The Phoenix Suns have been excellent this season in pushing for the playoffs, but that does not mean everybody on the roster has performed as expected.
Sophomore forward Ryan Dunn failing to take the consistent leap that many expected after some promising flashes last season alongside Devin Booker and Kevin Durant.
Dunn at risk of being left behind by Phoenix
It looked like Dunn might be turning a corner not so long ago, but his recent run of form has seen his numbers regress below even his rookie numbers of last season.
Averaging 5.9 points when he mustered 6.9 in his maiden season is unacceptable, and so too is the 32 percent he is shooting from 3-point range.
Last season despite a hot start out of the gates that nobody saw coming he quickly fell back to what was expected of him, as Dunn shot 31.1 percent on 3.6 attempts from deep.

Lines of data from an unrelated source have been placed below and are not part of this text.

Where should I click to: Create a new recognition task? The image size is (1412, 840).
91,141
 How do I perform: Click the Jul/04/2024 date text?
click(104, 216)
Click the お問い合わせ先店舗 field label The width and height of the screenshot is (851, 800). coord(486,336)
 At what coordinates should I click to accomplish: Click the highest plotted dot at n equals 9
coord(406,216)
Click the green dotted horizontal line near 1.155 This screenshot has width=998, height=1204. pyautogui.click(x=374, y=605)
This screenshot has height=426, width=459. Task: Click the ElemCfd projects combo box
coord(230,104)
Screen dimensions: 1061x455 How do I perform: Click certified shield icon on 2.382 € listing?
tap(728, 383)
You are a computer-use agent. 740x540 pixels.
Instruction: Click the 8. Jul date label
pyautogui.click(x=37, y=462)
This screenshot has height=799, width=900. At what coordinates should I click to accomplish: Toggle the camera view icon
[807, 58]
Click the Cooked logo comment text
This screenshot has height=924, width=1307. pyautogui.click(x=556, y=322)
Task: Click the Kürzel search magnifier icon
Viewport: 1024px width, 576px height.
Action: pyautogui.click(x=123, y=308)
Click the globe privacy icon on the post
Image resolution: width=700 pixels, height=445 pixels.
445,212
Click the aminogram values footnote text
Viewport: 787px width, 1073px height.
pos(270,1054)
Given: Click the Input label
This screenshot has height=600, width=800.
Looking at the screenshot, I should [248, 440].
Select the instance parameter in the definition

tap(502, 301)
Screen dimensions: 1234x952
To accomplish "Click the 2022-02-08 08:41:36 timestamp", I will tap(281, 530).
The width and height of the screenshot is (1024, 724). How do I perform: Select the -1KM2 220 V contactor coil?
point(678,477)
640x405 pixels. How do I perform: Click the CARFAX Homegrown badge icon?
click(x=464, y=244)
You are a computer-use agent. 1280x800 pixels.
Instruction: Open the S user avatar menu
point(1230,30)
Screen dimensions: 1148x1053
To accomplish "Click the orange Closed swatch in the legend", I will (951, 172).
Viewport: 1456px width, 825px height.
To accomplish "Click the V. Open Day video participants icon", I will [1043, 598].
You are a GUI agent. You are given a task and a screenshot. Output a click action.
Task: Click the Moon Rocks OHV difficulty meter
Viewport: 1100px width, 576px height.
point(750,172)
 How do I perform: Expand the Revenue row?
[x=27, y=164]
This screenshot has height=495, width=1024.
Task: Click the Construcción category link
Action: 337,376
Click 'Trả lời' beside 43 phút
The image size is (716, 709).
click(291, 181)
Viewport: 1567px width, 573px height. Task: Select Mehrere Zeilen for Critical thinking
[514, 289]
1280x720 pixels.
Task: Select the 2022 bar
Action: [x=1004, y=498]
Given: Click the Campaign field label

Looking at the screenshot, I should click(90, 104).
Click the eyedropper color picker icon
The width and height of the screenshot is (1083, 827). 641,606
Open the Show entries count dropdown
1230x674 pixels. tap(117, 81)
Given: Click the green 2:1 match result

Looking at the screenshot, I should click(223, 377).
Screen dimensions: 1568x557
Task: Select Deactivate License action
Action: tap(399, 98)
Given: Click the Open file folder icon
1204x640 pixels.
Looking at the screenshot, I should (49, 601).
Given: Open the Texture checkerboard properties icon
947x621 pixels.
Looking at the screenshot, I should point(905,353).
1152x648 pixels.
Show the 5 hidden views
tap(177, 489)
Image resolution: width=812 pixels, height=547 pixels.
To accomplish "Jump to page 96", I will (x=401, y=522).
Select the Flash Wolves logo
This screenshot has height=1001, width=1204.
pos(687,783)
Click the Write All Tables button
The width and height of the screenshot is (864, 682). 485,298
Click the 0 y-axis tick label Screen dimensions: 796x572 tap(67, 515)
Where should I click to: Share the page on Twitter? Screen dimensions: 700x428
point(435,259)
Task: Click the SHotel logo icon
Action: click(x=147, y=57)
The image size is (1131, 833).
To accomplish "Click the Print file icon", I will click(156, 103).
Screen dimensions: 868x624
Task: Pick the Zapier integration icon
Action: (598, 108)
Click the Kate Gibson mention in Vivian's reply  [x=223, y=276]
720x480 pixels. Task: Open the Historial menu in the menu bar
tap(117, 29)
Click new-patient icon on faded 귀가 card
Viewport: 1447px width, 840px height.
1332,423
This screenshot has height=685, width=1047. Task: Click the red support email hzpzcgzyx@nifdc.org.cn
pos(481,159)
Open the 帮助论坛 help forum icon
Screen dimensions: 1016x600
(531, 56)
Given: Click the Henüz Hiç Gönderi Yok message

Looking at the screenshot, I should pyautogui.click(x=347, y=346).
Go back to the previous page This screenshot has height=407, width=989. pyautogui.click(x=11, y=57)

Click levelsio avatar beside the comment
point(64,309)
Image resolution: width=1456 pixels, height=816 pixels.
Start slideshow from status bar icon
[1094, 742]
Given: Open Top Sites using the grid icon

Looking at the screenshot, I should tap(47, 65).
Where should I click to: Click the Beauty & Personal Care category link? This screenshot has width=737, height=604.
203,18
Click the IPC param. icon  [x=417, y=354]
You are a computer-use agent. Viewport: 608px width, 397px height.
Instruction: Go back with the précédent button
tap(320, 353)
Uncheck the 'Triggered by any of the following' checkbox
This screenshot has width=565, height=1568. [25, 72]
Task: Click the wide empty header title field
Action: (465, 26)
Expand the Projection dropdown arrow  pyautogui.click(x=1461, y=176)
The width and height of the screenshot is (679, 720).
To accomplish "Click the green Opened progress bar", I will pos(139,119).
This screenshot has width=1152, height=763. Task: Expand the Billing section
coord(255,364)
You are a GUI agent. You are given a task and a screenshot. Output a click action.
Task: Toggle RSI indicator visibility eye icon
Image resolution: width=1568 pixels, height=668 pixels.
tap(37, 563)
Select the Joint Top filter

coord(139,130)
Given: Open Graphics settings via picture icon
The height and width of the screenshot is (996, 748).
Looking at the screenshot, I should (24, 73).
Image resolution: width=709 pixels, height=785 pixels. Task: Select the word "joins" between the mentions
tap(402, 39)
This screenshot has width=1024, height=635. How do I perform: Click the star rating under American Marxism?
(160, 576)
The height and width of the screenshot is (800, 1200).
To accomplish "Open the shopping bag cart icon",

Ryan Dunn on why this years Suns team has outperformed last years
— BrooksMuse (@Brooks_Muse3) January 2, 2026
“I think it was just the expectation we had… we are just playing, we are not trying to focus on what everyone else is saying and the outside noise” pic.twitter.com/nPfEZKt2s7
This year he's taking less (2.5 a night) but that hasn't equated to a better efficiency, as he currently sits at 32 percent on these efforts.
Dunn is out there to do a lot more than stretch the defense however, and although both his on-ball defending and ability to cover elite scoring wings has improved, it is by no means at a level that makes life difficult for head coach Jordan Ott.
He has started 11-of-49 games, having started 44 as a rookie, and although the Suns are better than expected and leaning on veterans in a way few saw coming, the hope was that Dunn could contribute more.
He's part of a bench unit that on most nights outworks opponents, but it is not wrong to expect more out of him at this point in his growth.
To give some kind of comparison fellow sophomore Oso Ighodaro, who was a second round pick, is not as talented as Dunn and has struggled badly when being used as a center.
But he's showing a level of consistency (even if that too is not where the Suns need it to be talent wise) each night that Dunn is failing to keep up with.
Compare that to the breakout campaigns of Collin Gillespie and Mark Williams, and it is a shame Dunn is not right there with them.
The team may not make the playoffs due to injuries, but Dunn not quietly growing into the player the franchise hoped he could be at this point is not helping matters either.